Problem requirements> Present the following lines as a numbered list, leaving out any blank lines.
#### Data shown
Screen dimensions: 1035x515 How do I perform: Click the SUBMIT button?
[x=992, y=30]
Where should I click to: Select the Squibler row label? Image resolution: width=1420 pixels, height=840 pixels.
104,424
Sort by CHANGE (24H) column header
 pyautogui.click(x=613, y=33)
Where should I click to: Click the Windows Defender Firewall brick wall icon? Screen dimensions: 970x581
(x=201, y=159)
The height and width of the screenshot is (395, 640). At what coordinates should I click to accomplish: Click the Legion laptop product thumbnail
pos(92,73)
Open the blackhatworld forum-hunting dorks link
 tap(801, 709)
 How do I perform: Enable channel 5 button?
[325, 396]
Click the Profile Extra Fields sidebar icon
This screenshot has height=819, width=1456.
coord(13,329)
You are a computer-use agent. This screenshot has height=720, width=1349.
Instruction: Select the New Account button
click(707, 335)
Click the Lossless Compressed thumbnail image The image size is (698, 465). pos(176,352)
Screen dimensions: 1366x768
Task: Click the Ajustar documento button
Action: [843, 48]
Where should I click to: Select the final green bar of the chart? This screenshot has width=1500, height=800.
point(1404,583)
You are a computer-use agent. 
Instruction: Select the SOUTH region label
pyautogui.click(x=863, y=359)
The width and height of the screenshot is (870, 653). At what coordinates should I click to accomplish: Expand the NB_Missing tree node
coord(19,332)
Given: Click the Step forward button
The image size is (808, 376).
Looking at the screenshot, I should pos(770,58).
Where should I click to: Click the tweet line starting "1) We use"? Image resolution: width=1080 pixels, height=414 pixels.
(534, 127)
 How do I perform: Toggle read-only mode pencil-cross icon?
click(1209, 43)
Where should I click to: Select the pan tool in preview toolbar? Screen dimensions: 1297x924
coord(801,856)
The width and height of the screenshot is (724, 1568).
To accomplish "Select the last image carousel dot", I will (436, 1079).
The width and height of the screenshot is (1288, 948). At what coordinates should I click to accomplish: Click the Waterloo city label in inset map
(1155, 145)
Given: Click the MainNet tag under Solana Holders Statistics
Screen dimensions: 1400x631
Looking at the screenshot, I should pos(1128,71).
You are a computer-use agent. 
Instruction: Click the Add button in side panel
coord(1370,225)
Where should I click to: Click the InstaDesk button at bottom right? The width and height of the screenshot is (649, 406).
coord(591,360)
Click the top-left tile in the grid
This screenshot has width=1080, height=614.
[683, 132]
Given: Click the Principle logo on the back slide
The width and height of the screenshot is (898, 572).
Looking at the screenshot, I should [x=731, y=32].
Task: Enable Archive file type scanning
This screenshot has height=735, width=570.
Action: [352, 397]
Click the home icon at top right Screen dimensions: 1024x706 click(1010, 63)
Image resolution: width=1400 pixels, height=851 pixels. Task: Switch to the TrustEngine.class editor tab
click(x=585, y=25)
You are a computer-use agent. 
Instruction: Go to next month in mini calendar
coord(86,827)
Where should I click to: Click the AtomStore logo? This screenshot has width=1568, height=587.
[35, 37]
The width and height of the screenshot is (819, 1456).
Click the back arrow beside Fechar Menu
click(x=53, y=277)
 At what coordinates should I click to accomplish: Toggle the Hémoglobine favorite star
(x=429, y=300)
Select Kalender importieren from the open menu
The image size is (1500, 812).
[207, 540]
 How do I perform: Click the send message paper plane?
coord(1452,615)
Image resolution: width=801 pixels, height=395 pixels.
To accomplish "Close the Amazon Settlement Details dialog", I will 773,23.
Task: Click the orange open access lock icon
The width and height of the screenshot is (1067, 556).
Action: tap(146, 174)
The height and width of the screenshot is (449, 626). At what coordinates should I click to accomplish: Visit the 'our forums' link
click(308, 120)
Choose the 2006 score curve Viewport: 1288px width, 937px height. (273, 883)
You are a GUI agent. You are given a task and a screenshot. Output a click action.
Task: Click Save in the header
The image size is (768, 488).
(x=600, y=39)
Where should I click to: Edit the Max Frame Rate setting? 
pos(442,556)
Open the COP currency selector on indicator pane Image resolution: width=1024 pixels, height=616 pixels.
########
Reply to the task>
1. Screen dimensions: 1035x515 How do I perform: Click the SUBMIT button?
2. [x=992, y=30]
3. Where should I click to: Select the Squibler row label? Image resolution: width=1420 pixels, height=840 pixels.
4. 104,424
5. Sort by CHANGE (24H) column header
6.  pyautogui.click(x=613, y=33)
7. Where should I click to: Click the Windows Defender Firewall brick wall icon? Screen dimensions: 970x581
8. (x=201, y=159)
9. The height and width of the screenshot is (395, 640). At what coordinates should I click to accomplish: Click the Legion laptop product thumbnail
10. pos(92,73)
11. Open the blackhatworld forum-hunting dorks link
12.  tap(801, 709)
13.  How do I perform: Enable channel 5 button?
14. [325, 396]
15. Click the Profile Extra Fields sidebar icon
16. This screenshot has height=819, width=1456.
17. coord(13,329)
18. You are a computer-use agent. This screenshot has height=720, width=1349.
19. Instruction: Select the New Account button
20. click(707, 335)
21. Click the Lossless Compressed thumbnail image The image size is (698, 465). pos(176,352)
22. Screen dimensions: 1366x768
23. Task: Click the Ajustar documento button
24. Action: [843, 48]
25. Where should I click to: Select the final green bar of the chart? This screenshot has width=1500, height=800.
26. point(1404,583)
27. You are a computer-use agent. 
28. Instruction: Select the SOUTH region label
29. pyautogui.click(x=863, y=359)
30. The width and height of the screenshot is (870, 653). At what coordinates should I click to accomplish: Expand the NB_Missing tree node
31. coord(19,332)
32. Given: Click the Step forward button
33. The image size is (808, 376).
34. Looking at the screenshot, I should pos(770,58).
35. Where should I click to: Click the tweet line starting "1) We use"? Image resolution: width=1080 pixels, height=414 pixels.
36. (534, 127)
37.  How do I perform: Toggle read-only mode pencil-cross icon?
38. click(1209, 43)
39. Where should I click to: Select the pan tool in preview toolbar? Screen dimensions: 1297x924
40. coord(801,856)
41. The width and height of the screenshot is (724, 1568).
42. To accomplish "Select the last image carousel dot", I will (436, 1079).
43. The width and height of the screenshot is (1288, 948). At what coordinates should I click to accomplish: Click the Waterloo city label in inset map
44. (1155, 145)
45. Given: Click the MainNet tag under Solana Holders Statistics
46. Screen dimensions: 1400x631
47. Looking at the screenshot, I should pos(1128,71).
48. You are a computer-use agent. 
49. Instruction: Click the Add button in side panel
50. coord(1370,225)
51. Where should I click to: Click the InstaDesk button at bottom right? The width and height of the screenshot is (649, 406).
52. coord(591,360)
53. Click the top-left tile in the grid
54. This screenshot has width=1080, height=614.
55. [683, 132]
56. Given: Click the Principle logo on the back slide
57. The width and height of the screenshot is (898, 572).
58. Looking at the screenshot, I should [x=731, y=32].
59. Task: Enable Archive file type scanning
60. This screenshot has height=735, width=570.
61. Action: [352, 397]
62. Click the home icon at top right Screen dimensions: 1024x706 click(1010, 63)
63. Image resolution: width=1400 pixels, height=851 pixels. Task: Switch to the TrustEngine.class editor tab
64. click(x=585, y=25)
65. You are a computer-use agent. 
66. Instruction: Go to next month in mini calendar
67. coord(86,827)
68. Where should I click to: Click the AtomStore logo? This screenshot has width=1568, height=587.
69. [35, 37]
70. The width and height of the screenshot is (819, 1456).
71. Click the back arrow beside Fechar Menu
72. click(x=53, y=277)
73.  At what coordinates should I click to accomplish: Toggle the Hémoglobine favorite star
74. (x=429, y=300)
75. Select Kalender importieren from the open menu
76. The image size is (1500, 812).
77. [207, 540]
78.  How do I perform: Click the send message paper plane?
79. coord(1452,615)
80. Image resolution: width=801 pixels, height=395 pixels.
81. To accomplish "Close the Amazon Settlement Details dialog", I will 773,23.
82. Task: Click the orange open access lock icon
83. The width and height of the screenshot is (1067, 556).
84. Action: tap(146, 174)
85. The height and width of the screenshot is (449, 626). At what coordinates should I click to accomplish: Visit the 'our forums' link
86. click(308, 120)
87. Choose the 2006 score curve Viewport: 1288px width, 937px height. (273, 883)
88. You are a GUI agent. You are given a task and a screenshot. Output a click action.
89. Task: Click Save in the header
90. The image size is (768, 488).
91. (x=600, y=39)
92. Where should I click to: Edit the Max Frame Rate setting? 
93. pos(442,556)
94. Open the COP currency selector on indicator pane Image resolution: width=1024 pixels, height=616 pixels.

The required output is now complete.